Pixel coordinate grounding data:

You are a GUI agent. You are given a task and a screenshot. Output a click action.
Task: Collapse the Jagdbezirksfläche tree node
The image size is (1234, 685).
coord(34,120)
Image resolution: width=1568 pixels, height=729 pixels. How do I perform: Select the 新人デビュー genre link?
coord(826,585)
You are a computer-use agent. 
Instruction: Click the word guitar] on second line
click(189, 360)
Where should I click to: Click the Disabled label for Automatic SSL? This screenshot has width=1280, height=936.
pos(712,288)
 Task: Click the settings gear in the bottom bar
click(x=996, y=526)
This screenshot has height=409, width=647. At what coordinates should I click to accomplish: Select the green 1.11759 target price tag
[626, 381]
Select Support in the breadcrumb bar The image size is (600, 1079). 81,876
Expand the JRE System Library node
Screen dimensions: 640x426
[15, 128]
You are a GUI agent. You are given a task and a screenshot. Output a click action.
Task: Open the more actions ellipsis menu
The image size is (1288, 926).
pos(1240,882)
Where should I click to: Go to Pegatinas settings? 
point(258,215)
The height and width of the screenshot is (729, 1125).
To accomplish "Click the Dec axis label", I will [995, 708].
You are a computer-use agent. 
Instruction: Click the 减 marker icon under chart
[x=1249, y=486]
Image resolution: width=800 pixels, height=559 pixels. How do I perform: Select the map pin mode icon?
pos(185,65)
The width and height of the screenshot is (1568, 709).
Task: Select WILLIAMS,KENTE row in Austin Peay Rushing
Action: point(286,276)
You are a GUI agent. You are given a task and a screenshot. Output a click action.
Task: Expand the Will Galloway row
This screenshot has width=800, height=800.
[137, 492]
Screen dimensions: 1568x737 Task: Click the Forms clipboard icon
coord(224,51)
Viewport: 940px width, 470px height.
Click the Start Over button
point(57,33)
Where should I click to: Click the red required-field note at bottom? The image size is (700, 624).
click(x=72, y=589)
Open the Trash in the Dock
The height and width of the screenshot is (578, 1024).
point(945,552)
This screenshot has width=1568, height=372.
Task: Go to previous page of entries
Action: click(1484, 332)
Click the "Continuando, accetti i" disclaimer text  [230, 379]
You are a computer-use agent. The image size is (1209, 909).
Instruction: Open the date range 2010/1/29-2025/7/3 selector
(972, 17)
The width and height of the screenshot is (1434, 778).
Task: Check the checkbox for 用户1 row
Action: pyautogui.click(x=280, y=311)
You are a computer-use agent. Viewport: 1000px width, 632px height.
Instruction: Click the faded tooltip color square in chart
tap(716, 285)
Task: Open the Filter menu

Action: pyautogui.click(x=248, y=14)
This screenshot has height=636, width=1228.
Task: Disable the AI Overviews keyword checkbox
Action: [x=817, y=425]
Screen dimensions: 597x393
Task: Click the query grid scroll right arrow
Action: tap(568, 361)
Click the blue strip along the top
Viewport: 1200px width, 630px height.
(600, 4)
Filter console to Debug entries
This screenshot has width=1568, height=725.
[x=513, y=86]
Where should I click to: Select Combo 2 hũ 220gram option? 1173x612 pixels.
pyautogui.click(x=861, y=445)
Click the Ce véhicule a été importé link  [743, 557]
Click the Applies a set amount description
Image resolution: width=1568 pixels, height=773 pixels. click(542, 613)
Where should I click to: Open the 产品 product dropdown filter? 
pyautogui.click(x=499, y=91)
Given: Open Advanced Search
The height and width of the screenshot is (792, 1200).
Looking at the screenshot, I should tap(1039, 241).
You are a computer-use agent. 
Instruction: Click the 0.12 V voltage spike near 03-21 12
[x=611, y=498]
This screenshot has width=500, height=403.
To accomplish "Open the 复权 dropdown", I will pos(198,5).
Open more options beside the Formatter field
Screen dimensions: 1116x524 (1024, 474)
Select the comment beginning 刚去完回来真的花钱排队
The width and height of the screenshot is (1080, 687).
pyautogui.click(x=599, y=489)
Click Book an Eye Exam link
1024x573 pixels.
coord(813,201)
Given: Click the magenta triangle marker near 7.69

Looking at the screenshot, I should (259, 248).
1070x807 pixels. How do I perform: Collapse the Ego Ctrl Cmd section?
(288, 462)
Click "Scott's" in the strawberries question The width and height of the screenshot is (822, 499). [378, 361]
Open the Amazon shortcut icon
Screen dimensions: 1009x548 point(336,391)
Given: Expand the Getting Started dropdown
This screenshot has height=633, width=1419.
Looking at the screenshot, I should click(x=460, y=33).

> _WHAT TO PRODUCE_:
Write out every record again, exactly as it was written.

> _OUTPUT FOR THIS TASK_:
You are a GUI agent. You are given a task and a screenshot. Output a click action.
Task: Collapse the Jagdbezirksfläche tree node
The image size is (1234, 685).
coord(34,120)
Image resolution: width=1568 pixels, height=729 pixels. How do I perform: Select the 新人デビュー genre link?
coord(826,585)
You are a computer-use agent. 
Instruction: Click the word guitar] on second line
click(189, 360)
Where should I click to: Click the Disabled label for Automatic SSL? This screenshot has width=1280, height=936.
pos(712,288)
 Task: Click the settings gear in the bottom bar
click(x=996, y=526)
This screenshot has height=409, width=647. At what coordinates should I click to accomplish: Select the green 1.11759 target price tag
[626, 381]
Select Support in the breadcrumb bar The image size is (600, 1079). 81,876
Expand the JRE System Library node
Screen dimensions: 640x426
[15, 128]
You are a GUI agent. You are given a task and a screenshot. Output a click action.
Task: Open the more actions ellipsis menu
The image size is (1288, 926).
pos(1240,882)
Where should I click to: Go to Pegatinas settings? 
point(258,215)
The height and width of the screenshot is (729, 1125).
To accomplish "Click the Dec axis label", I will [995, 708].
You are a computer-use agent. 
Instruction: Click the 减 marker icon under chart
[x=1249, y=486]
Image resolution: width=800 pixels, height=559 pixels. How do I perform: Select the map pin mode icon?
pos(185,65)
The width and height of the screenshot is (1568, 709).
Task: Select WILLIAMS,KENTE row in Austin Peay Rushing
Action: point(286,276)
You are a GUI agent. You are given a task and a screenshot. Output a click action.
Task: Expand the Will Galloway row
This screenshot has width=800, height=800.
[137, 492]
Screen dimensions: 1568x737 Task: Click the Forms clipboard icon
coord(224,51)
Viewport: 940px width, 470px height.
Click the Start Over button
point(57,33)
Where should I click to: Click the red required-field note at bottom? The image size is (700, 624).
click(x=72, y=589)
Open the Trash in the Dock
The height and width of the screenshot is (578, 1024).
point(945,552)
This screenshot has width=1568, height=372.
Task: Go to previous page of entries
Action: click(1484, 332)
Click the "Continuando, accetti i" disclaimer text  [230, 379]
You are a computer-use agent. The image size is (1209, 909).
Instruction: Open the date range 2010/1/29-2025/7/3 selector
(972, 17)
The width and height of the screenshot is (1434, 778).
Task: Check the checkbox for 用户1 row
Action: pyautogui.click(x=280, y=311)
You are a computer-use agent. Viewport: 1000px width, 632px height.
Instruction: Click the faded tooltip color square in chart
tap(716, 285)
Task: Open the Filter menu

Action: pyautogui.click(x=248, y=14)
This screenshot has height=636, width=1228.
Task: Disable the AI Overviews keyword checkbox
Action: [x=817, y=425]
Screen dimensions: 597x393
Task: Click the query grid scroll right arrow
Action: tap(568, 361)
Click the blue strip along the top
Viewport: 1200px width, 630px height.
(600, 4)
Filter console to Debug entries
This screenshot has width=1568, height=725.
[x=513, y=86]
Where should I click to: Select Combo 2 hũ 220gram option? 1173x612 pixels.
pyautogui.click(x=861, y=445)
Click the Ce véhicule a été importé link  [743, 557]
Click the Applies a set amount description
Image resolution: width=1568 pixels, height=773 pixels. click(542, 613)
Where should I click to: Open the 产品 product dropdown filter? 
pyautogui.click(x=499, y=91)
Given: Open Advanced Search
The height and width of the screenshot is (792, 1200).
Looking at the screenshot, I should tap(1039, 241).
You are a computer-use agent. 
Instruction: Click the 0.12 V voltage spike near 03-21 12
[x=611, y=498]
This screenshot has width=500, height=403.
To accomplish "Open the 复权 dropdown", I will pos(198,5).
Open more options beside the Formatter field
Screen dimensions: 1116x524 (1024, 474)
Select the comment beginning 刚去完回来真的花钱排队
The width and height of the screenshot is (1080, 687).
pyautogui.click(x=599, y=489)
Click Book an Eye Exam link
1024x573 pixels.
coord(813,201)
Given: Click the magenta triangle marker near 7.69

Looking at the screenshot, I should (259, 248).
1070x807 pixels. How do I perform: Collapse the Ego Ctrl Cmd section?
(288, 462)
Click "Scott's" in the strawberries question The width and height of the screenshot is (822, 499). [378, 361]
Open the Amazon shortcut icon
Screen dimensions: 1009x548 point(336,391)
Given: Expand the Getting Started dropdown
This screenshot has height=633, width=1419.
Looking at the screenshot, I should click(x=460, y=33).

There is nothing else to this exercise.